* Start *
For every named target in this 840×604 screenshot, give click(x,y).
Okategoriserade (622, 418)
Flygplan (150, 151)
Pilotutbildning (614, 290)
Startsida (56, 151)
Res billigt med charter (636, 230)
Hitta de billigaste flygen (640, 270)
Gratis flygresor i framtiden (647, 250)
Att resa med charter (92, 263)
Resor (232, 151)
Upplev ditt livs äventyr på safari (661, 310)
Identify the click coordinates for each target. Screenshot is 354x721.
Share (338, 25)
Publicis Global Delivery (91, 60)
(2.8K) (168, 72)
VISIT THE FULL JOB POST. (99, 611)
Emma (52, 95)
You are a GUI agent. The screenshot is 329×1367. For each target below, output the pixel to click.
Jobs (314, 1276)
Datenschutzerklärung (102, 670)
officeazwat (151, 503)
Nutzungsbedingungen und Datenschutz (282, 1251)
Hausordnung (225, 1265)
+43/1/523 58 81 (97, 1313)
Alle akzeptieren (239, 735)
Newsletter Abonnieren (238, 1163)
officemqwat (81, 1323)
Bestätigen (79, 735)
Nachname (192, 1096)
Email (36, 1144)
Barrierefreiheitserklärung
* End *
* [OBJECTIVE] Put the lines above into a JSON list of strings, one string per line, leaving out any blank lines.

* [OUTPUT OF THE TASK]
[
  "For every named target in this 840×604 screenshot, give click(x,y).",
  "Okategoriserade (622, 418)",
  "Flygplan (150, 151)",
  "Pilotutbildning (614, 290)",
  "Startsida (56, 151)",
  "Res billigt med charter (636, 230)",
  "Hitta de billigaste flygen (640, 270)",
  "Gratis flygresor i framtiden (647, 250)",
  "Att resa med charter (92, 263)",
  "Resor (232, 151)",
  "Upplev ditt livs äventyr på safari (661, 310)",
  "Identify the click coordinates for each target. Screenshot is 354x721.",
  "Share (338, 25)",
  "Publicis Global Delivery (91, 60)",
  "(2.8K) (168, 72)",
  "VISIT THE FULL JOB POST. (99, 611)",
  "Emma (52, 95)",
  "You are a GUI agent. The screenshot is 329×1367. For each target below, output the pixel to click.",
  "Jobs (314, 1276)",
  "Datenschutzerklärung (102, 670)",
  "officeazwat (151, 503)",
  "Nutzungsbedingungen und Datenschutz (282, 1251)",
  "Hausordnung (225, 1265)",
  "+43/1/523 58 81 (97, 1313)",
  "Alle akzeptieren (239, 735)",
  "Newsletter Abonnieren (238, 1163)",
  "officemqwat (81, 1323)",
  "Bestätigen (79, 735)",
  "Nachname (192, 1096)",
  "Email (36, 1144)",
  "Barrierefreiheitserklärung"
]